Part of what convinced Hawkins to show up was the financial incentives offered by the organizers of the vaccine drive and two vendors at the event. Hawkins and her daughters each walked out of the building with $100 in gift cards.
But the event, meant to target vaccine-hesitant residents of Clayton County in south metro Atlanta, was not nearly the success that public health leaders had hoped. By the time staff began to break down tables and haul off the retractable banners pointing visitors in the correct direction, the department had distributed only 27 gift cards. They had budgeted for 300.
As Hawkins and her daughters got their shots, Carla Heath, business operations director of Clayton County’s health department, walked around the gym, her eyebrows furrowed above her mask. For weeks, she had done everything she could think of to promote the event, including sharing flyers through the health department and school district and asking a local radio station to make regular announcements. She had invited the library and local health nonprofits to set up informational tables in the high-ceilinged school hallway, hoping they would help spread the word leading up to the event.
And in what Heath considered the tour de force, the department had for the first time gotten permission to use state funding to offer $50 gift cards to every county resident who came in that day for a first or second dose. She figured people would appreciate some extra money for holiday shopping.
But to Heath’s dismay, the money wasn’t enough to overcome reluctance for a significant number of residents in Clayton County, where only 47% of people have received a single dose of the vaccine as of Dec. 3, according to the Georgia Department of Public Health’s vaccination dashboard. That’s 11 percentage points lower than the state average and 24 percentage points lower than the national one.
The disappointment she felt was typical among those trying to boost vaccination numbers in the county. A week earlier, a local nonprofit had held a vaccine clinic at a VFW post that ended with no veterans showing up to get vaccinated. In October, the county’s sole hospital, Southern Regional Medical Center, held several vaccine events that saw only a trickle of people, most of them related to hospital employees and seeking booster shots.
Clayton County, Georgia’s fifth largest county, dominated headlines last year for its role in turning Georgia blue in the 2020 presidential election. Its demographics flipped as white people moved away and more people of color arrived in the 1980s and ’90s; it now has the highest percentage of Black residents in the state and is home to several immigrant communities.
The county’s public health infrastructure is more strained than in other core counties in metro Atlanta — and the pandemic has made it worse. Moreover, county leaders have not taken some of the steps that those in other places have taken to convince a wary public to get vaccinated.
Local doctors and public health officials say Clayton County’s health infrastructure is more akin to that of a rural region than of a typical big-city suburb. It has one of the highest rates of people without insurance in a state that has not expanded Medicaid. It also has a severely low number of primary care doctors, dentists and mental health practitioners per capita.
The local health department, which is meant to serve on the front lines of the vaccine outreach, has much less funding per capita than neighboring metro Atlanta counties (less than half that of nearby Fulton, DeKalb and Cobb in 2021). The gap in funding is largely due to the department bringing in significantly less money in patient fees and donations than each of those other counties over the last four years, according to a ProPublica analysis. The department has struggled with infighting, staff turnover and declining patient numbers and has not had a permanent director since the middle of 2018.
Experts connect low vaccination rates in majority Black communities like Clayton County with widespread mistrust of government and medical institutions, borne from historic discrimination and ongoing health disparities disproportionately impacting residents.
“To the extent that there’s less investment in public health, there’s less providers and hospitals in a particular region, and that’s going to make individuals less likely to get accurate information and to be exposed to health care workers who might promote vaccinations to them,” said Timothy Callaghan, assistant professor at Texas A&M’s school of public health and a vaccine hesitancy expert.
As county leaders and public health experts in Clayton and beyond have learned, quick infusions of resources aren’t always enough to combat communities’ wariness.
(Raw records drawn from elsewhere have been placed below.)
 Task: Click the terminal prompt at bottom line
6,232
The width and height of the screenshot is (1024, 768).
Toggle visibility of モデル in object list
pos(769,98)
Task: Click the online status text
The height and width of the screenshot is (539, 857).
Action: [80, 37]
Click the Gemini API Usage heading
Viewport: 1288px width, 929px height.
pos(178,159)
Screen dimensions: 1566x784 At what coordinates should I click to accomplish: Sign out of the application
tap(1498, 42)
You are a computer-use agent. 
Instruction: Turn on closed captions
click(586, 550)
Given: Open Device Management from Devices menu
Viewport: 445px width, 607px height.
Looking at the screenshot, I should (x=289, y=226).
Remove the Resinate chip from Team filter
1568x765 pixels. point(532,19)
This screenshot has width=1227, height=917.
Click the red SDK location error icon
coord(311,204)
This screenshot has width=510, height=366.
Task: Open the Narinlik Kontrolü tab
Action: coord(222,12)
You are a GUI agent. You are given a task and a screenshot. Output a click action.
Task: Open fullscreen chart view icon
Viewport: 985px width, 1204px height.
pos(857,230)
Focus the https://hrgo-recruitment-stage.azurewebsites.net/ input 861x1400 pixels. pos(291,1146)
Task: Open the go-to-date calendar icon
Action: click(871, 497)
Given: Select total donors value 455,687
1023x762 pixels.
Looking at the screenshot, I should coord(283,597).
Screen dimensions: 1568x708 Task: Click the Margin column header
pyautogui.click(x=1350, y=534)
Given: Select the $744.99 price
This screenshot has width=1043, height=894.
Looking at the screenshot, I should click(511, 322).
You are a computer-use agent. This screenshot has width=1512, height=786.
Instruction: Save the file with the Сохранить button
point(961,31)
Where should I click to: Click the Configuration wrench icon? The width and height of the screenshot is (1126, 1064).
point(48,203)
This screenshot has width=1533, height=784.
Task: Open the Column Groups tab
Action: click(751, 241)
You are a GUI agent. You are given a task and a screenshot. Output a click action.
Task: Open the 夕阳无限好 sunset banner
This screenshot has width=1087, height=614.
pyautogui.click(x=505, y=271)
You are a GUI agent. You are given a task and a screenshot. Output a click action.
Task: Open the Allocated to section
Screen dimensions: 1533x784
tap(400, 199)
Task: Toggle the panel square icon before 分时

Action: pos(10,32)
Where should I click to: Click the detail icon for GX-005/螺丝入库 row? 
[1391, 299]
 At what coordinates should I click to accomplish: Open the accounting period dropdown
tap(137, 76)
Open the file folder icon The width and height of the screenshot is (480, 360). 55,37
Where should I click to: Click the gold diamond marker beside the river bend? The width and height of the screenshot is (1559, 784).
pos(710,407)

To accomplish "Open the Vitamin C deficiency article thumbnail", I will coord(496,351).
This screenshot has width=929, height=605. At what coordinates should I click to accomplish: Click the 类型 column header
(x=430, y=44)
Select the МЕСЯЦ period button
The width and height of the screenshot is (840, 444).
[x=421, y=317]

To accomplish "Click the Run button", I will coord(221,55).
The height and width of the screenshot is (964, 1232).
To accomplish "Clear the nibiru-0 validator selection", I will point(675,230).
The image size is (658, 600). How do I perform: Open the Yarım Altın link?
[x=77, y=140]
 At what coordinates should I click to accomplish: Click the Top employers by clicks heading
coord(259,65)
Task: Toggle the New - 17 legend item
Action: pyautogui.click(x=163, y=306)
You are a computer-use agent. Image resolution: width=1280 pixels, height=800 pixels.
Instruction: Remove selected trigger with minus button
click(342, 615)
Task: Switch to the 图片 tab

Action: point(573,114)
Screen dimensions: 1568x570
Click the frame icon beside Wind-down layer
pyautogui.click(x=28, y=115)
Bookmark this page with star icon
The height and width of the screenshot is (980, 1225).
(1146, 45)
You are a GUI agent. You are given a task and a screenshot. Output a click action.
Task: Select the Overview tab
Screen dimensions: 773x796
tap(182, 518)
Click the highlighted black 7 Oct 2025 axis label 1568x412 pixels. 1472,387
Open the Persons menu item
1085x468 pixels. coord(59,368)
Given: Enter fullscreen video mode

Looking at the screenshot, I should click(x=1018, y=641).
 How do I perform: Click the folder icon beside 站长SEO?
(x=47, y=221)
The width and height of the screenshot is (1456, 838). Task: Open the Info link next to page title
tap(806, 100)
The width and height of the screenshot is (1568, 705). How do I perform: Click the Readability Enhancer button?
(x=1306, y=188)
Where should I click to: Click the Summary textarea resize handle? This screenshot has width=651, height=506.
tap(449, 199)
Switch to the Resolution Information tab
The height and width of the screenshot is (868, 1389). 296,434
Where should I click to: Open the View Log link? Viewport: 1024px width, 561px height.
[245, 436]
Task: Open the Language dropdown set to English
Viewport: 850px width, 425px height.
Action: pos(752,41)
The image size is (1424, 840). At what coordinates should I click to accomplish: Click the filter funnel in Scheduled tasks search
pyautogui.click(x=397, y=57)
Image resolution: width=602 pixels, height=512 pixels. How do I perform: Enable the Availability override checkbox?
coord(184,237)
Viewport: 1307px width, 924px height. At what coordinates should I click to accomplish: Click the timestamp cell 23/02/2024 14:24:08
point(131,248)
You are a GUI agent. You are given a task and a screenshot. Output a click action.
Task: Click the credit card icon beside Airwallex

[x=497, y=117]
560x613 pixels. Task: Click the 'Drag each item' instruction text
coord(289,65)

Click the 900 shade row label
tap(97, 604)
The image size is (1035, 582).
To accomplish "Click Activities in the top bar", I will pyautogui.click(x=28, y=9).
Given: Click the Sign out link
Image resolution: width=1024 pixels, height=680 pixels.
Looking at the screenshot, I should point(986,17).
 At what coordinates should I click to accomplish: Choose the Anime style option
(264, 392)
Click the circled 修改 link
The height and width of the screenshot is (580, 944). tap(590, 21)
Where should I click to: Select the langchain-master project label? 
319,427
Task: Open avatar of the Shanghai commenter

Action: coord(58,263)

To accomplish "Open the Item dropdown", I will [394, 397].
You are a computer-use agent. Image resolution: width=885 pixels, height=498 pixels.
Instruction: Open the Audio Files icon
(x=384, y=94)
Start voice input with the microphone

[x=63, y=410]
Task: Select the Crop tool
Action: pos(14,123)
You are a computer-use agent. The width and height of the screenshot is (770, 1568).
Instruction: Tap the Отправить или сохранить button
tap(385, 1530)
Amid fears of a winter spike in cases and the threat of the omicron variant, county leaders charged with convincing residents to overcome their fears are wondering: What now?
The delta variant spread aggressively in Clayton County from August to October, resulting in the highest numbers of cases and deaths per capita among the five biggest metro Atlanta counties. Clayton also experienced far more disruptions in its school system than neighboring counties this fall; during the first two months of the academic year, the district temporarily halted in-person learning for 19 schools, in large part because of the extent of the virus’s spread in the community.
But neither the dangerous arc of the virus nor the widespread school closures led to enough shots in arms to help Clayton catch up to neighboring counties’ vaccination rates. Parents are also moving slowly to get their young children vaccinated, with less than 3% of children age 5 to 9 vaccinated in the county compared to 8% statewide and 10% to 13% in metro Atlanta’s four larger counties.
Public health experts say that convincing the hesitant calls for more than just improved access to the vaccine. They also say the mere dissemination of accurate information about the vaccine isn’t enough to combat widespread skepticism of its safety. Other public health leaders have found that people are more likely to change their minds about getting vaccinated if they’re given accurate information and encouragement from someone they know and trust.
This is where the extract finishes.